= Page text =
=== Section Start ===

How can we identify individual neurons in a crowd?

How to build a brain

Scientists are far from making a complete map of the billions of connections in the brain, let alone understanding their function. Identifying and labelling all these networks is improving our knowledge of how we recognise a loved one’s face, read a book or kick a ball. In theory this will make it easier to repair the brain as we decipher the components and wires responsible for different systems. Thinking of the brain as a (very powerful!) computer is a useful analogy but it has some critical limitations:

Firstly, each individual neuron is not a passive component such as a resistor or a diode but is itself a miniature computer. Neurons may receive hundreds or thousands of inputs through their dendrites, they combine all this information to send out a signal along their axon to in turn contact anything from one to thousands of target cells (see Anatomy of a neuron). Maybe the brain is more like the internet?

Secondly, even if we could identify all the individual components and work out what they do, how would we direct the re-wiring? This problem underlies our area of developmental biology – the field of 'axon guidance'.
The 7 November 2013 issue of Nature (vol. 503 no.7474) has special articles on the brain and the issues relating to understanding such complex circuitry. I particularly like the description of mapping the human brain on page 152: 'it is as difficult as creating a 3D map of a city 10,000 times the size of Tokyo, London or New York, and locating every inhabitant in every building, street, stairwell, lift and subway...the mapping would then have to unearth all lines of communication - personal interactions as well as phone, post and e-mail - between all inhabitants'.

=== Section End ===

[Screenshot grounding records]
=== Section Start ===

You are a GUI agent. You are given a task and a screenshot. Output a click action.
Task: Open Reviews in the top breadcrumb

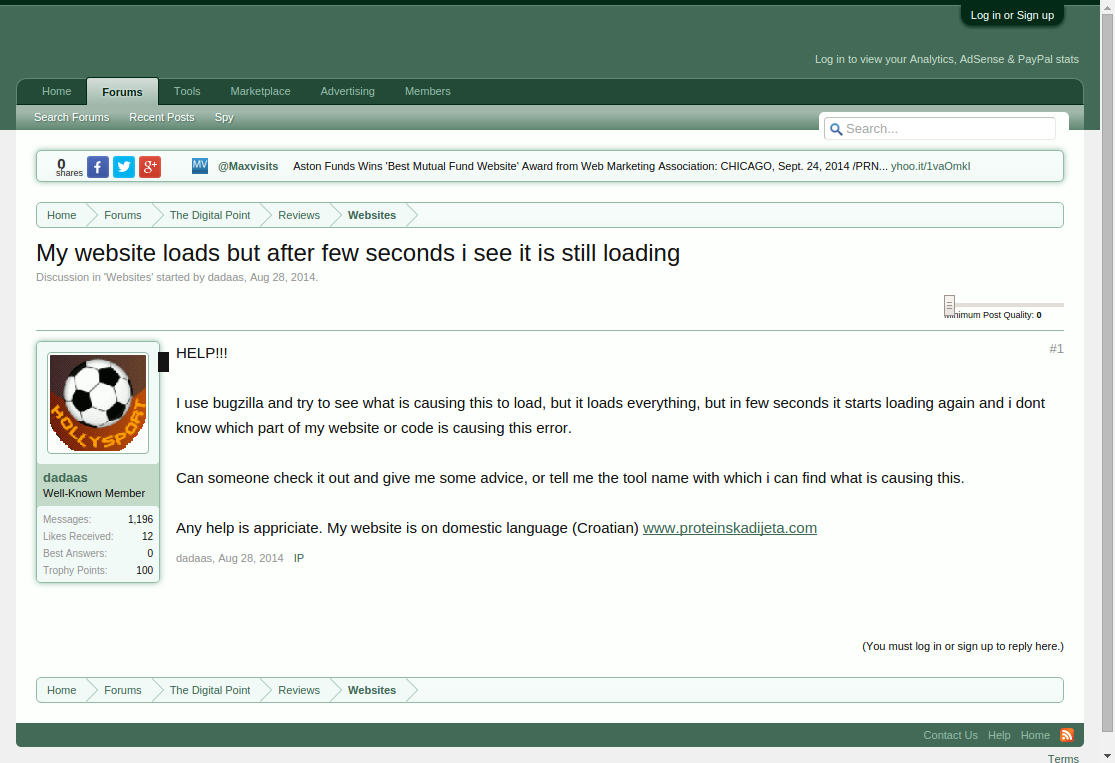(x=299, y=215)
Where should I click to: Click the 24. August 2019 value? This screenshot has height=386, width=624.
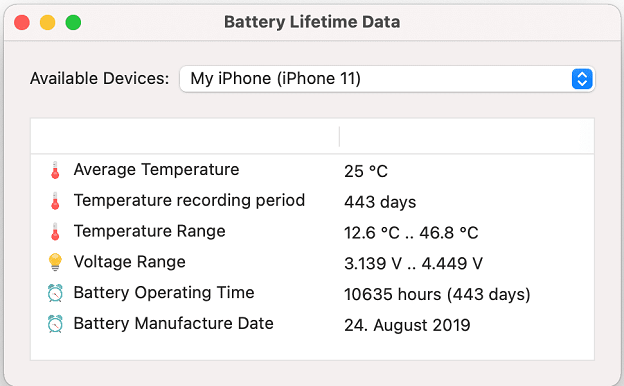(x=407, y=325)
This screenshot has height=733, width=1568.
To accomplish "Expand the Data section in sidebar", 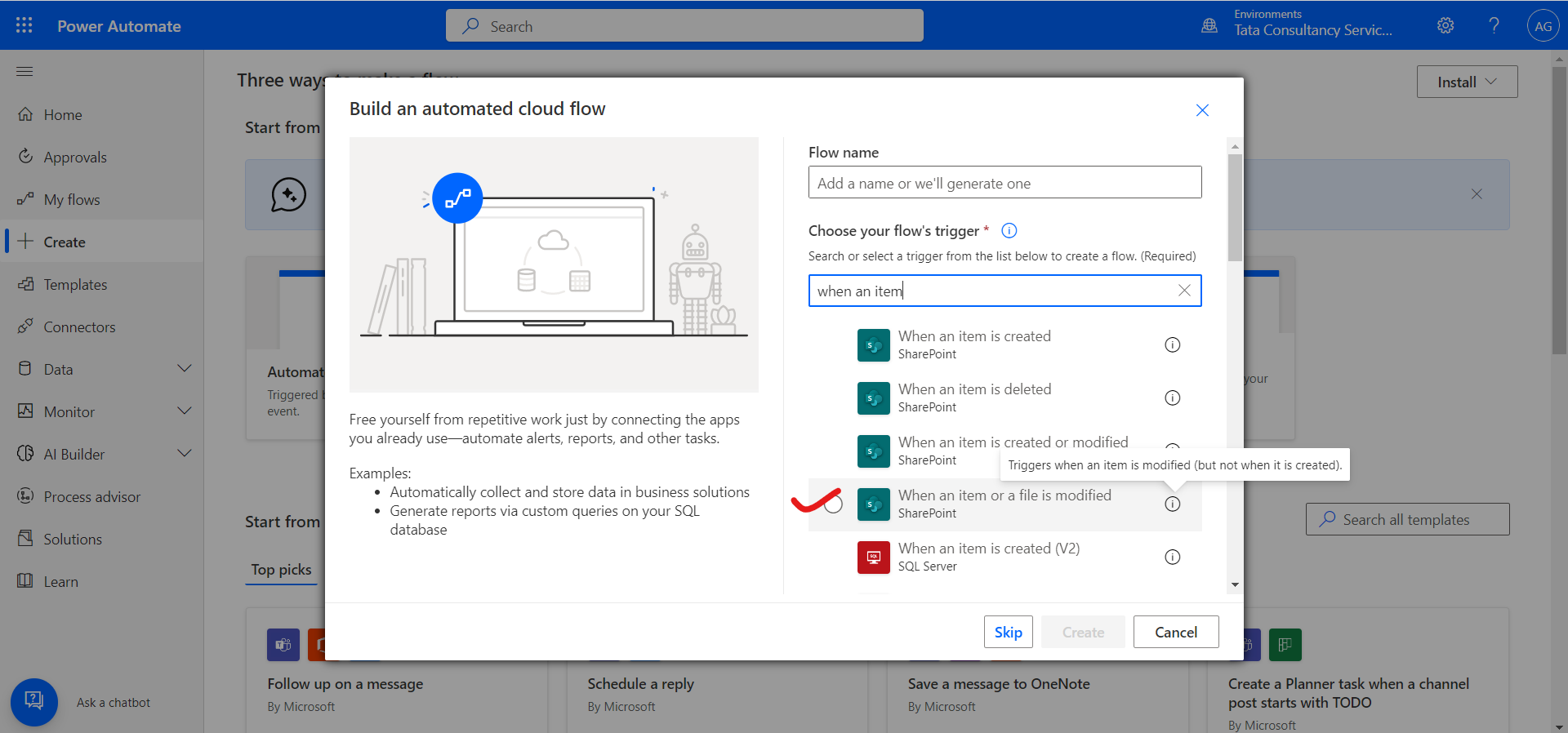I will (x=185, y=369).
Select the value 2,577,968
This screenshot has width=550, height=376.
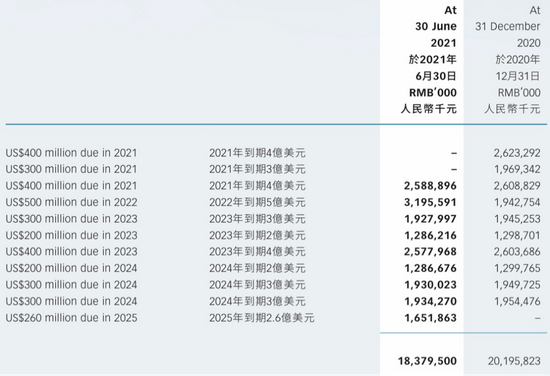(430, 252)
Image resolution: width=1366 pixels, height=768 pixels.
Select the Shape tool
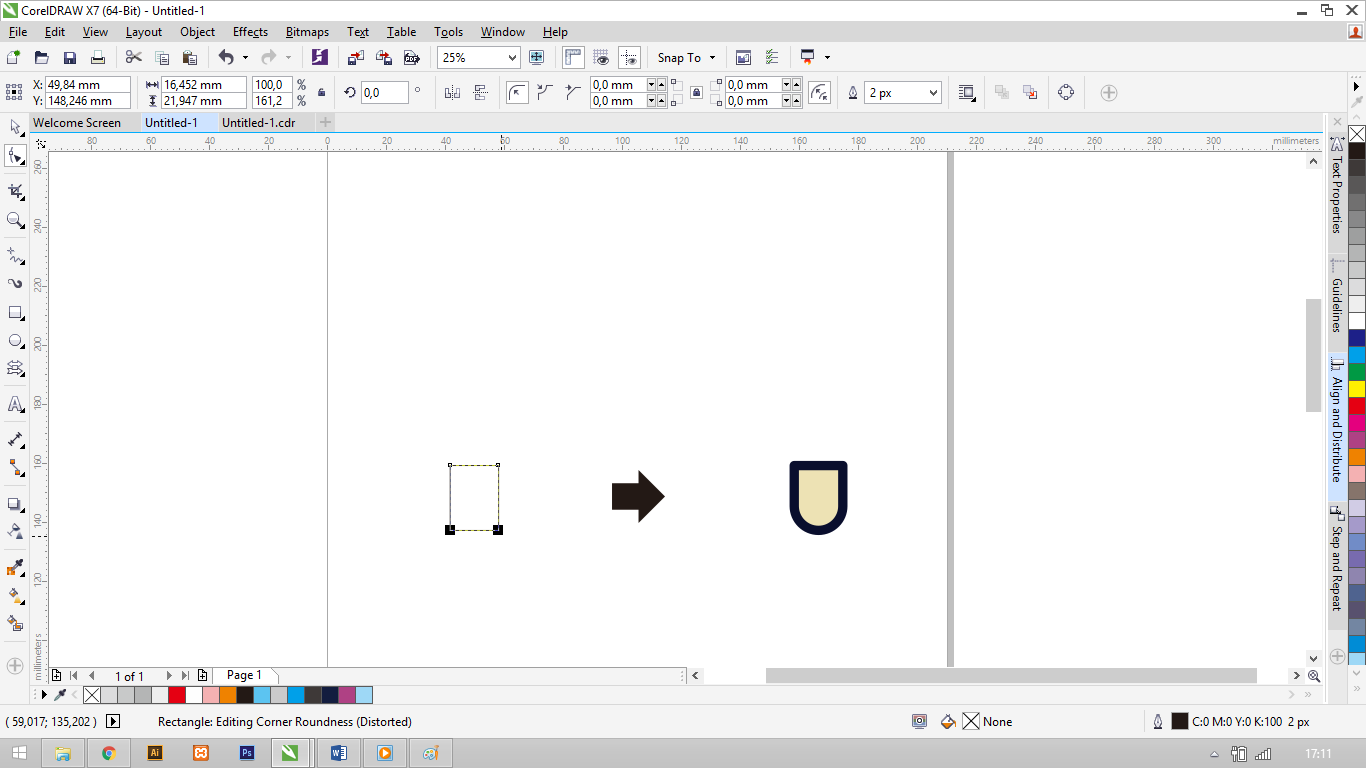click(15, 156)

=== Section End ===

= Exercise 1 =
Check each statement against the brain-mapping text and answer yes or no, quoting the words that decide it. (a) Each neuron is described as a passive component like a resistor. (b) Neurons may receive thousands of inputs through their dendrites. (c) The Nature description of mapping the human brain appears on page 152.
= Exercise 2 =
Please print the part of the brain-mapping text that opens with the words containing "Secondly, even if" and closes with "between all inhabitants'.".
These records come from a separate source and are unrelated to the brain-mapping text.

= Written response 1 =
(a) No: "each individual neuron is not a passive component such as a resistor or a diode but is itself a miniature computer"
(b) Yes: "Neurons may receive hundreds or thousands of inputs through their dendrites"
(c) Yes: "I particularly like the description of mapping the human brain on page 152"

= Written response 2 =
Secondly, even if we could identify all the individual components and work out what they do, how would we direct the re-wiring? This problem underlies our area of developmental biology – the field of 'axon guidance'.
The 7 November 2013 issue of Nature (vol. 503 no.7474) has special articles on the brain and the issues relating to understanding such complex circuitry. I particularly like the description of mapping the human brain on page 152: 'it is as difficult as creating a 3D map of a city 10,000 times the size of Tokyo, London or New York, and locating every inhabitant in every building, street, stairwell, lift and subway...the mapping would then have to unearth all lines of communication - personal interactions as well as phone, post and e-mail - between all inhabitants'.